La dissension au sein de l'OTAN et de l'Union européenne est sans doute due à la position adoptée par l'Allemagne à l'égard de la Russie. L'Allemagne, en raison de son passé et du nouveau rôle qu'elle veut jouer dans la politique internationale, s'est caractérisée par une position ferme en faveur de la non-prolifération et du désarmement. Elle a progressivement fermé ses centrales nucléaires - il n'en reste actuellement que trois et il reste à voir si une coupure soudaine des approvisionnements en gaz russe entraînera la prolongation de leur fermeture - et s'est opposée aux livraisons d'armes à l'Ukraine. Elle a même refusé l'accès à l'espace aérien allemand à un avion de l'armée britannique transportant des armes en Ukraine. Mais le principal problème de l'UE et de l'OTAN n'est pas que l'Allemagne adopte une position ambiguë à l'égard des intérêts "logiques" de ses alliés, mais qu'il n'existe pas de consensus au sein de la première puissance de l'UE sur la manière de gérer cette crise, comme nous l'avons vu avec le licenciement du commandant de la marine allemande qui considérait la Russie comme un allié naturel.

Tout ceci conduit à la conclusion que ce qui se passe sur le sol européen doit être géré par l'Europe et non par des tiers.
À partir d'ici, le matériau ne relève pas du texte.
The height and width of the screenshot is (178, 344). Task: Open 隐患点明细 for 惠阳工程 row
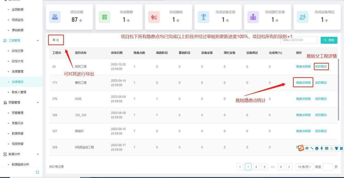[x=303, y=83]
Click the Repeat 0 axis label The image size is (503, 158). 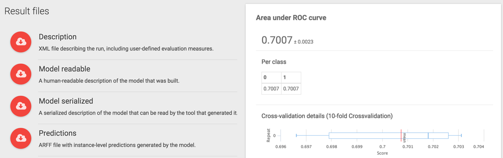274,136
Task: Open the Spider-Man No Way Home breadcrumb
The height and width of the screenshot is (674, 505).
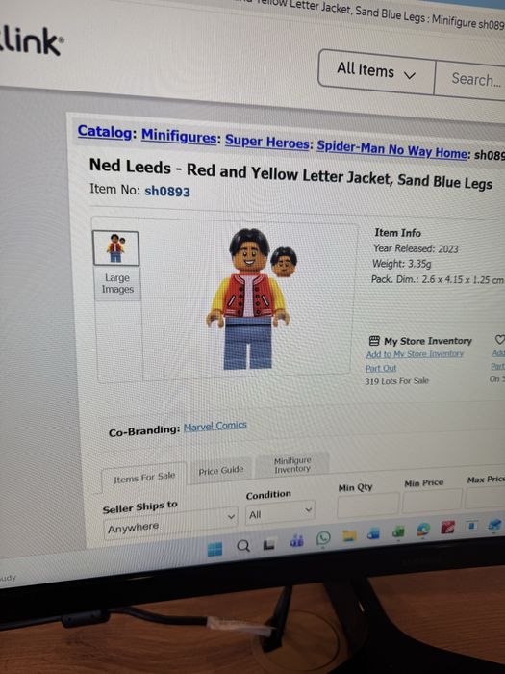Action: point(392,149)
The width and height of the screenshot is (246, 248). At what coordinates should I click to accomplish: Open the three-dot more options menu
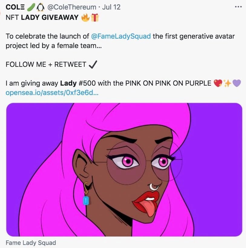pos(238,7)
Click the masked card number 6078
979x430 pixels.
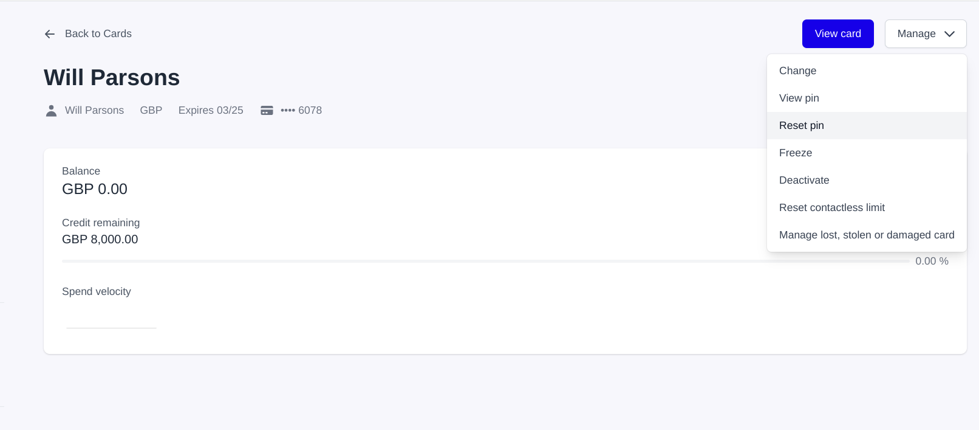(x=301, y=111)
Dans l'éventualité peu probable - mais pas impossible - d'un conflit de haute intensité en Ukraine, comment gérerait-on une nouvelle vague de réfugiés, talon d'Achille de l'Europe ? Il n'y a plus d'autre Turquie pour fournir des fonds afin de servir de tampon. Alors que Poutine attend et exige, les dirigeants européens restent embourbés dans des discussions sur l'avenir incertain de l'Ukraine et de l'Europe. Il ne s'agit pas de faire l'éloge de l'unilatéralisme russe, mais de considérer que certains des mécanismes décisionnels de l'UE et de l'OTAN, bien que démocratiques, deviennent de véritables obstacles à nos propres intérêts.